すべての機能は差分テストと共に導入されます。マージの基準を満たすには、両方のレーンがグリーンである必要があります。

コミュニティの反応 (抜粋)

  • 実用的な採用への懐疑心: “これを使うような真剣な企業やプロジェクトが思いつかない。” – @JoeDohn
  • 以前の取り組みとの比較: “Porforrはしばらくの間、同じ目標に向かって取り組んできた…Vercelがいかに早くこれほどの進歩を遂げたのか、少し疑わしい。” – @acmnrs
  • npmエコシステムへの懸念: “ほとんどのパッケージは型宣言付きの型のないJavaScriptのみを提供している…npmパッケージを使用する場合、依然としてJavaScriptエンジンが必要になるだろう。” – @sheept
  • ネイティブJSに関する歴史的視点: “90年代にGCJが存在した…GraalVM Nativeがようやくこの問題に包括的に取り当てた…それでも、既存の単純なアプリケーションをネイティブで完璧に動作させるのは大きな苦労だ。” – @weinzierl
  • 本番環境での検証への要望: “これらのプロジェクトのいくつかが本番環境で使用されるのを切実に見たい…せいぜい、これが単なる雑な宣伝活動ではないことを証明できるかもしれない。” – @notsylver
  • FFIと組み込みへの関心: “これは非常に有望に見える…これが静的ライブラリとしてコンパイルされ、Android/iOSターゲットで実行するために既存のC++アプリにリンクできるのか興味がある。
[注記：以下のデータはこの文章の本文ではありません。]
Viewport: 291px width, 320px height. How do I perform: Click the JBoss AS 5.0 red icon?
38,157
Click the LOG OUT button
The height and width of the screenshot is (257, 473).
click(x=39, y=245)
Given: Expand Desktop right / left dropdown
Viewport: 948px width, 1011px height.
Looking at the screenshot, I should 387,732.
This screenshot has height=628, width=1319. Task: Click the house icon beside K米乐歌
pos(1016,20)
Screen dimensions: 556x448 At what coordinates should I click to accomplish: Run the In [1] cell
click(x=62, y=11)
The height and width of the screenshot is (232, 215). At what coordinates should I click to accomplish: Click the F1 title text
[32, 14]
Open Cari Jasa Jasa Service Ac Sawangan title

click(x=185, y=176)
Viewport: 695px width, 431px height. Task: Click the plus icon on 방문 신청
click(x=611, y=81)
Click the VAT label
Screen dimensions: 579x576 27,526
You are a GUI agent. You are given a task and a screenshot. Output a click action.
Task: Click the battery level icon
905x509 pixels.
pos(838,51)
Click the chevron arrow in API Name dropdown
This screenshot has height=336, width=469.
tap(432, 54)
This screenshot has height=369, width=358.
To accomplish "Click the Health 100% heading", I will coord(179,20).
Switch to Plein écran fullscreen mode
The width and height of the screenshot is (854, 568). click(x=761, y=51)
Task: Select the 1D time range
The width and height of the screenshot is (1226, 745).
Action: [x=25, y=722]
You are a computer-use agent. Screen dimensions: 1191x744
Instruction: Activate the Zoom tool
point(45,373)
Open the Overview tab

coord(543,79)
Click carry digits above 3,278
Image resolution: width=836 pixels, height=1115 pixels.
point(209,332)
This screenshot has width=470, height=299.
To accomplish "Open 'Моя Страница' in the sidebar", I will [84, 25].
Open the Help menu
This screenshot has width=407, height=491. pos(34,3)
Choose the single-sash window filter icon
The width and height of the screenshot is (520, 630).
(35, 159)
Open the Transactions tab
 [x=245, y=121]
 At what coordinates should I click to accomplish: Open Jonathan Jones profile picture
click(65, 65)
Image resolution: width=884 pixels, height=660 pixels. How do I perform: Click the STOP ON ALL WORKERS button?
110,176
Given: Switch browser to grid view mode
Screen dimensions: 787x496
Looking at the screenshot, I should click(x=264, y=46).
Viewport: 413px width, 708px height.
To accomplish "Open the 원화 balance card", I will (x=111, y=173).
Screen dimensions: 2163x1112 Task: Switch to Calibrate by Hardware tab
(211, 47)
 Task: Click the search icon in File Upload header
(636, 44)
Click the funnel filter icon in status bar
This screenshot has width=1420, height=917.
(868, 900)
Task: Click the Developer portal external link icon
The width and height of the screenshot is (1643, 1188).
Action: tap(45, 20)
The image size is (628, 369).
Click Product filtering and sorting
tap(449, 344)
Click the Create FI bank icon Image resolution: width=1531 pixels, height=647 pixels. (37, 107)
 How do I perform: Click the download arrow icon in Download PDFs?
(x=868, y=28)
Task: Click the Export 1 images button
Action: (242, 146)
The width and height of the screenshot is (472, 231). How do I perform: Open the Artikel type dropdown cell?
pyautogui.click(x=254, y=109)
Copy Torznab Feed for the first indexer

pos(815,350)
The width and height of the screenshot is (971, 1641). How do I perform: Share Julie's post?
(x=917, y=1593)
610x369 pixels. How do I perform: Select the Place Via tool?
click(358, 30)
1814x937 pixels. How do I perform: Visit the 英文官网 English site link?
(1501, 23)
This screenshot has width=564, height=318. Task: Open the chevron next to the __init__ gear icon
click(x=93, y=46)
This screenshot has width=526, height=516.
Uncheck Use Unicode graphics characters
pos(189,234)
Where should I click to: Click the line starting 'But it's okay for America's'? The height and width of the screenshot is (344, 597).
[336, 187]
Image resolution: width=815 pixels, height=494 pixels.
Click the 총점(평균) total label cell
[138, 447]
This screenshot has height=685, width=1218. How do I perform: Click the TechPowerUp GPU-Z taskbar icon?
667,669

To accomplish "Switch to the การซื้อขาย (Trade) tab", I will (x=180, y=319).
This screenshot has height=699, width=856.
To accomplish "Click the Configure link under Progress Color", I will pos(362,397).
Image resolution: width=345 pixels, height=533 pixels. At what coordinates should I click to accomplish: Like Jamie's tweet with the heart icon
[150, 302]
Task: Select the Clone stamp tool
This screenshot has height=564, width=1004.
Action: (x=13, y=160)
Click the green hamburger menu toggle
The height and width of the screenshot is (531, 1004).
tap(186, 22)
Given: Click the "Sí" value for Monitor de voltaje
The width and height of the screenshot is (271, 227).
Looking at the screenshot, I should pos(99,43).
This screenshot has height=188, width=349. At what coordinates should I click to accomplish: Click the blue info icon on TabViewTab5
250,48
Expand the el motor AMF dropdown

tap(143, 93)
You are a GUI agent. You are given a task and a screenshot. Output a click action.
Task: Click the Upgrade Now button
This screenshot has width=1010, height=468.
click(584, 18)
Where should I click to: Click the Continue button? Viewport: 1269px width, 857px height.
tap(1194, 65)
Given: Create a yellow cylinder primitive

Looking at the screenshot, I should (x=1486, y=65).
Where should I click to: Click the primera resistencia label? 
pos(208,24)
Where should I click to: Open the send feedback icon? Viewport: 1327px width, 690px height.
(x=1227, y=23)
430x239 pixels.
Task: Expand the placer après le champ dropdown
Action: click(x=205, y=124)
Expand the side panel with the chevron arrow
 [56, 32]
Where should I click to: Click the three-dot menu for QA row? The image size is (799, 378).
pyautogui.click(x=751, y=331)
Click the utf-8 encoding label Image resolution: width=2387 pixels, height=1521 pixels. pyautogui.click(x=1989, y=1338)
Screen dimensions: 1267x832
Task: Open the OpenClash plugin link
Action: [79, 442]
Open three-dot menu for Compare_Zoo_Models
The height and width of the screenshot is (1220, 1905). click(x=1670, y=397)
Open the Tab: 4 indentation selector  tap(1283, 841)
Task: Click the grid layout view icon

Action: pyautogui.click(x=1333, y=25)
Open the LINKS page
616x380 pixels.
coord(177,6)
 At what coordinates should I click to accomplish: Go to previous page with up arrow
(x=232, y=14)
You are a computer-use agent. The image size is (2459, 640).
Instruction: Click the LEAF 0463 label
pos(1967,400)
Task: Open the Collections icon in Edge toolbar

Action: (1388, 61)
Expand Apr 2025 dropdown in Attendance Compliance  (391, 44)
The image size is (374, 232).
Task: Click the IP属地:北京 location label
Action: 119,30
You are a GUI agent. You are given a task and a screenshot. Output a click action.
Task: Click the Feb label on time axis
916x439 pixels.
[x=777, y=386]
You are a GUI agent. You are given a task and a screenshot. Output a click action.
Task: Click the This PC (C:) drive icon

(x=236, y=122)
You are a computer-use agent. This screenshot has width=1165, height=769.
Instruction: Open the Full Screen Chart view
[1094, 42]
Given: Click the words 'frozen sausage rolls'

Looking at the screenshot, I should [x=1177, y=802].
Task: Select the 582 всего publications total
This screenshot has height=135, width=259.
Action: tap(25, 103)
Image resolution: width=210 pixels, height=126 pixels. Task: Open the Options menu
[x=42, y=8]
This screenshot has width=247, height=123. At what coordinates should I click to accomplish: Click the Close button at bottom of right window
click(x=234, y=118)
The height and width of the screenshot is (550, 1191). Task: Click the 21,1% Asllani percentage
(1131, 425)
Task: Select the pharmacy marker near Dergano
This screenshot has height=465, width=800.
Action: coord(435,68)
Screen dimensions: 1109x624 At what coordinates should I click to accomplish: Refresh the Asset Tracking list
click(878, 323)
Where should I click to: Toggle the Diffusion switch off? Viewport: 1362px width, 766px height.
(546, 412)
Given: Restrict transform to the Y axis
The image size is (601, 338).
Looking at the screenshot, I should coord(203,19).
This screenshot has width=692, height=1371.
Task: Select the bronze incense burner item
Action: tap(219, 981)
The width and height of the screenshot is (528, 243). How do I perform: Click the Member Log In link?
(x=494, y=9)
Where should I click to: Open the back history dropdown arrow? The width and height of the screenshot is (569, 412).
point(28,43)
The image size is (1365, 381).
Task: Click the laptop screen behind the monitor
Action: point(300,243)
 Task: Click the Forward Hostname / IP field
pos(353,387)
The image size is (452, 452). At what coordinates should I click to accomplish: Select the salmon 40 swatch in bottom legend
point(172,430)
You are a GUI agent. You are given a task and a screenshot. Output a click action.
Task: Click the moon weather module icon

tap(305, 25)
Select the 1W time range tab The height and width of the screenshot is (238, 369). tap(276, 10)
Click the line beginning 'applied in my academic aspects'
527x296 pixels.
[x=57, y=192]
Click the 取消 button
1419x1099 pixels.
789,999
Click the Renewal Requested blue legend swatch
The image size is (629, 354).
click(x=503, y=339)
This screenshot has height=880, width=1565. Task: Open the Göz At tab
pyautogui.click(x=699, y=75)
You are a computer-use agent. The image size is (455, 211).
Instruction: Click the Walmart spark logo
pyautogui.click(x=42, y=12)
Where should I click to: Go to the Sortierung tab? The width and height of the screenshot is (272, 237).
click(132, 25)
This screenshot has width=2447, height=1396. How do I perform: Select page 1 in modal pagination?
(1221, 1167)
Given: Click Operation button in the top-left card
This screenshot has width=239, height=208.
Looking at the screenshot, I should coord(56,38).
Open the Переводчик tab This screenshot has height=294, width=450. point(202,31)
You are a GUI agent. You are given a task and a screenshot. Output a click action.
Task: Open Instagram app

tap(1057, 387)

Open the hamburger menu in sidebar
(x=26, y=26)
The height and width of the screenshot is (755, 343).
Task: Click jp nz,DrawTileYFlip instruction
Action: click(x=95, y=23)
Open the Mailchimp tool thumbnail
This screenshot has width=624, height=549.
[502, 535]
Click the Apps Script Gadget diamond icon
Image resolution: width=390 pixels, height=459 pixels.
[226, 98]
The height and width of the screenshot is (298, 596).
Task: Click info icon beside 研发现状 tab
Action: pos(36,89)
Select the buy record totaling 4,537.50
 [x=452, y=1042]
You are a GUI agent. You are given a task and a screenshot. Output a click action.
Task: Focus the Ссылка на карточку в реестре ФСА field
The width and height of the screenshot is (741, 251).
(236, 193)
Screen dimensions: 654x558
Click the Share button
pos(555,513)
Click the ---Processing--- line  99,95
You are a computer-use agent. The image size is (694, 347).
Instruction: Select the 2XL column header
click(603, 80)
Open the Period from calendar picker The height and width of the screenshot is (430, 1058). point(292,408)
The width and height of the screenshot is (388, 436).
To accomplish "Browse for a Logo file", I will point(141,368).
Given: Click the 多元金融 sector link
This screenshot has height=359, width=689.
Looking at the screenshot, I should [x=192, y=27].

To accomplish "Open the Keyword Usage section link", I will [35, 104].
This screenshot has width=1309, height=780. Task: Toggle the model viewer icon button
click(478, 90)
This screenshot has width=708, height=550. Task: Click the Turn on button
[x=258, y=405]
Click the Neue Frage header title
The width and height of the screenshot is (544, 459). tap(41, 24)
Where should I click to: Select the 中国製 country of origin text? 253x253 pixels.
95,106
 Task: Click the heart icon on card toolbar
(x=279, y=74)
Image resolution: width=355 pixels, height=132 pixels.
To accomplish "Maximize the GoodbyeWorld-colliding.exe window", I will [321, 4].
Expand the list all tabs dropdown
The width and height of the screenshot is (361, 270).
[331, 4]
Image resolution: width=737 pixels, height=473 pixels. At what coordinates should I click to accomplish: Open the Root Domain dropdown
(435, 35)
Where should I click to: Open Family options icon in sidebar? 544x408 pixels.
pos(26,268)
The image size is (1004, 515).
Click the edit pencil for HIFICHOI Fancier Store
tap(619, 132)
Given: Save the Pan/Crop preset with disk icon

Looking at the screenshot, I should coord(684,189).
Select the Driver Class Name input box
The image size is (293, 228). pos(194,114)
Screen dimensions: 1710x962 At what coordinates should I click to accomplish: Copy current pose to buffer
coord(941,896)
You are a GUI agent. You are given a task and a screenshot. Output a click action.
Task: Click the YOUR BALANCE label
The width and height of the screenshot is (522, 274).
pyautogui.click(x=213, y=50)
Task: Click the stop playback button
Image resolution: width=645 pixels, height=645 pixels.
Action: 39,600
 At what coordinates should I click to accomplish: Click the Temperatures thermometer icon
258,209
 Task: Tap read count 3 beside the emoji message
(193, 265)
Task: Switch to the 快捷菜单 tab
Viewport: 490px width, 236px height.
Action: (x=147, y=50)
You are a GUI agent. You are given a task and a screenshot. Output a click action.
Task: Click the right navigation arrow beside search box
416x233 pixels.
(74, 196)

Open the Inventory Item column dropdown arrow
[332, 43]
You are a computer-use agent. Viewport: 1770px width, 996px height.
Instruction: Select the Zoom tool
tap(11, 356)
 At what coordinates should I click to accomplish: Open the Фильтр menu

” – @elendilm
  • クロスプラットフォームサポートに関する質問: “Cにコンパイルされるのか?Wasmか?…LinuxとWindowsのバイナリはクロスコンパイルでビルドされる…もしそうなら、それはかなり微妙だ…” – @MrDrMcCoy
  • サイズへの驚き: “178kb?! 中に何を詰め込んでいるんだ、JVMか?” – @aabhay
  • 熱狂: “ついに誰かがこれをやった” – @relug
  • 一般的な関心: “アイデアは好きだ。” – @casper14
  • JavaScriptサブセットに関する混乱: “JavaScriptがTypeScriptの有効なサブセットであるなら、どうやってコンパイルできるのか?混乱する。” – @xiaodai
  • ユースケースの推測: “これは面白い、これでElectronをネイティブアプリに変換できるのか?これのユースケースは何だ、私のNodeプロジェクトのリバースエンジニアリングを難しくするためか?” – @zuzululu
  • メンテナンスとハイプへの懸念: “これは彼らをHNの1ページ目に留めておくのに十分だ…これは成長戦略だ…メンテナンスはされるのか?” – @piterrro
  • 本番環境の準備状況への疑念: “以前にもこのような話を聞いたことがある…実際に本番環境で適切に動作しているものを一つでも挙げられるか?一つもない。” – @ianberdin
  • 単一実行ファイルの作成に関する問い合わせ: “これは、Goのように私のJSベースのバックエンドを単一の実行ファイルに変換して簡単に配布できるという意味か?” – @anta40
  • ポジティブな意見: “華やかではないが、動作する。” – @hnsmomdpvp
  • ターゲットが不明確: “Cにコンパイルされるのか?Wasmか?READMEの雑な記述の中に見つけられなかった。” – @khalic

これらのコメントは、技術的な成果に対する興奮、実世界での使いやすさへの懸念、npmエコシステムへの依存、および長期的なメンテナンスとクロスプラットフォームサポートに関する質問が混在していることを反映しています。